Human Rights Watch official Sarah Leah Whitson said Morsi’s treatment in prison was “horrific, and those responsible should be investigated and appropriately prosecuted.” The United Nations High Commissioner for Human Rights, called June 18 for a “prompt, impartial, thorough and transparent investigation” into Morsi’s death. The Toronto Star highlighted the goulish last minutes, Morsi in a glass cage blinded by bright, garrish light, disoriented, collapsing.
Such a vision makes for powerful theatre, but has little effect on the official level. There will be some tut-tutting, but as with bin Salman’s much clearer guilt in killing foe Jamal Khashoggi, there will be few consequences. Geopolitical concerns will keep Sisi safe. Among non-muslim Canadians, Morsi will be forgotten as just a failed (thank god) Islamist, in the tradition of bin Laden or al-Baghdadi.
But Canada has 67,000 Egyptians. Virtually none approve of what has happened after the coup. Morsi himself is a divisive figure, despised by secularists, supported by devout Muslims. Former MB adviser Wael Haddara, professor of medicine at Western University, London, Ontario, said his death was not a surprise. “We had been expecting the worst for some time. … There were many failures during the year Morsi was in office, but also many successes. The former have been amplified by many, the latter muted.” @waelhaddara
But while anti-Morsi/MB sentiment is fine, pro-MB sentiment among the Egyptian Canadian community is targeted by both Canadian and Egyptian security.

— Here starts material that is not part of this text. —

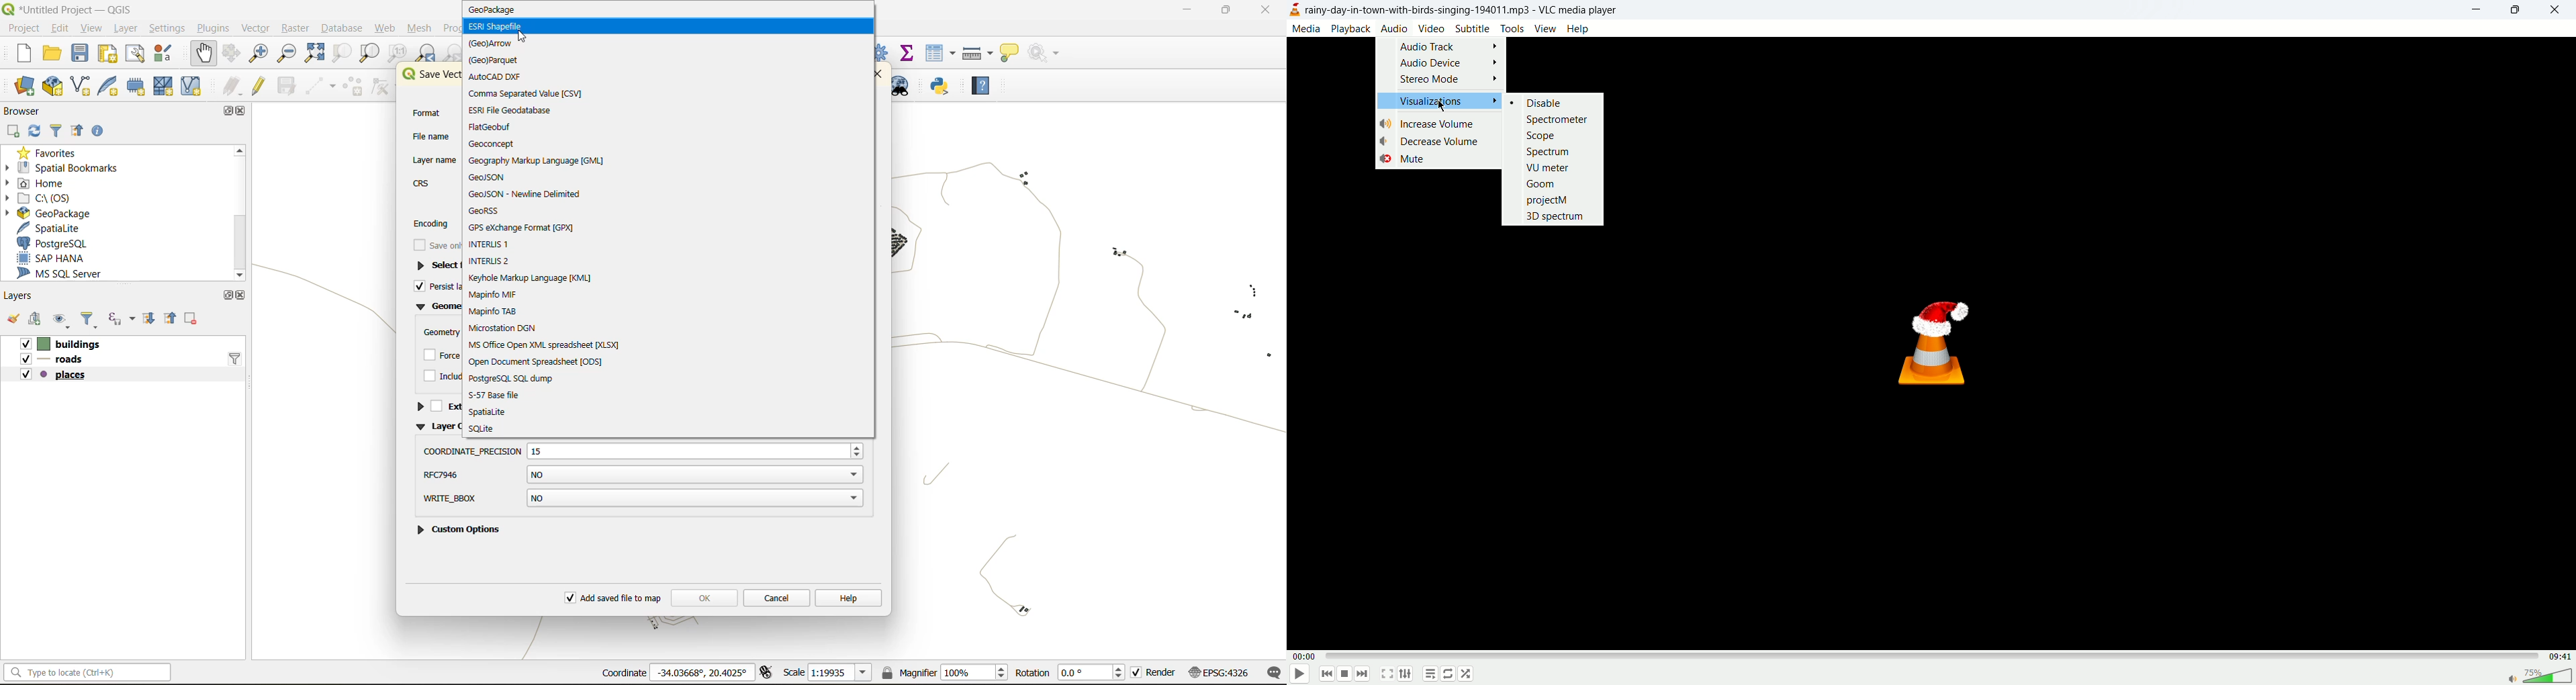  Describe the element at coordinates (244, 113) in the screenshot. I see `close` at that location.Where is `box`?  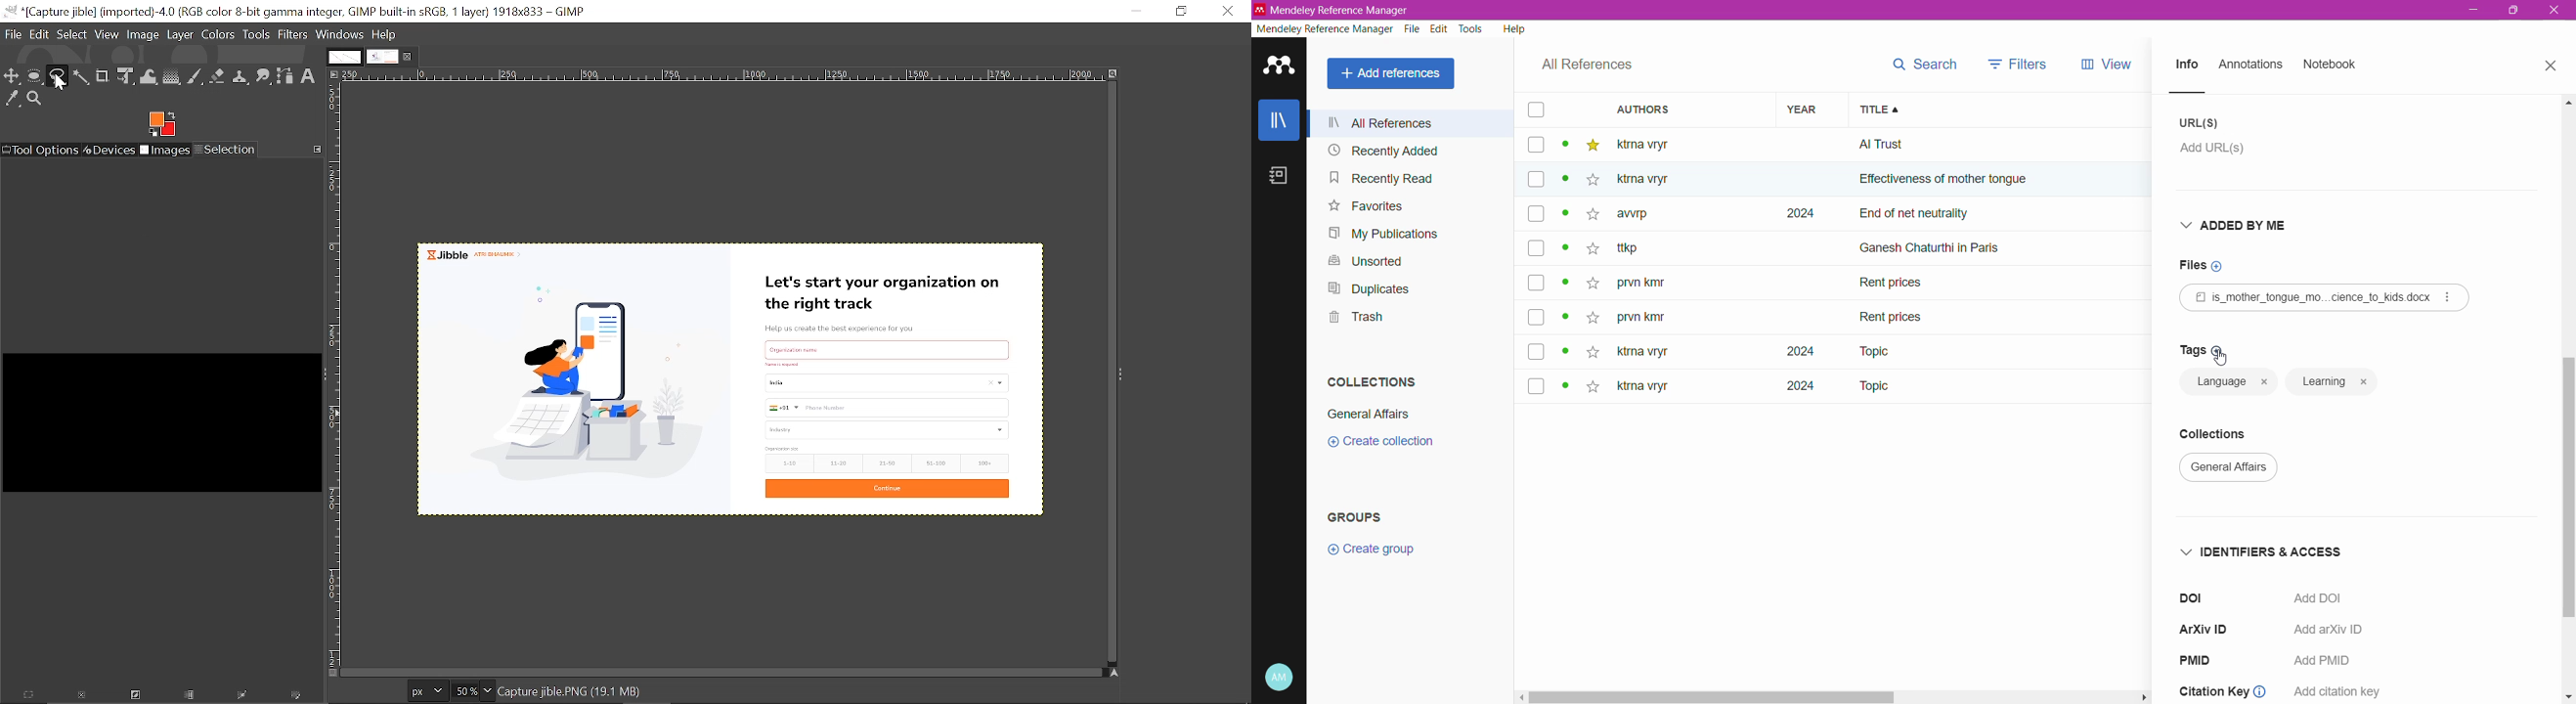 box is located at coordinates (1535, 180).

A current victim of the anti-MB hysteria in Egypt is Yasser Ahmed Albaz, who runs an engineering firm in Oakville, Ontario. He was about to board a plane on his way back to Canada in February 2019 when he was “flagged”, arrested and transported to Tora prison, described by Human Rights Watch as “the central site for those deemed enemies of the state.”
Albaz’s daughter Amal Ahmed Albaz said, “My father has no political affiliations,” but the strong antipathy to el-Sisi in Canada is surely being noted in Cairo. The likely scenario is that someone informed the Mukhabarat that Albaz was speaking out too loudly about Egyptian ‘justice’. His arrest sent a chill through the Egyptian Canadian community.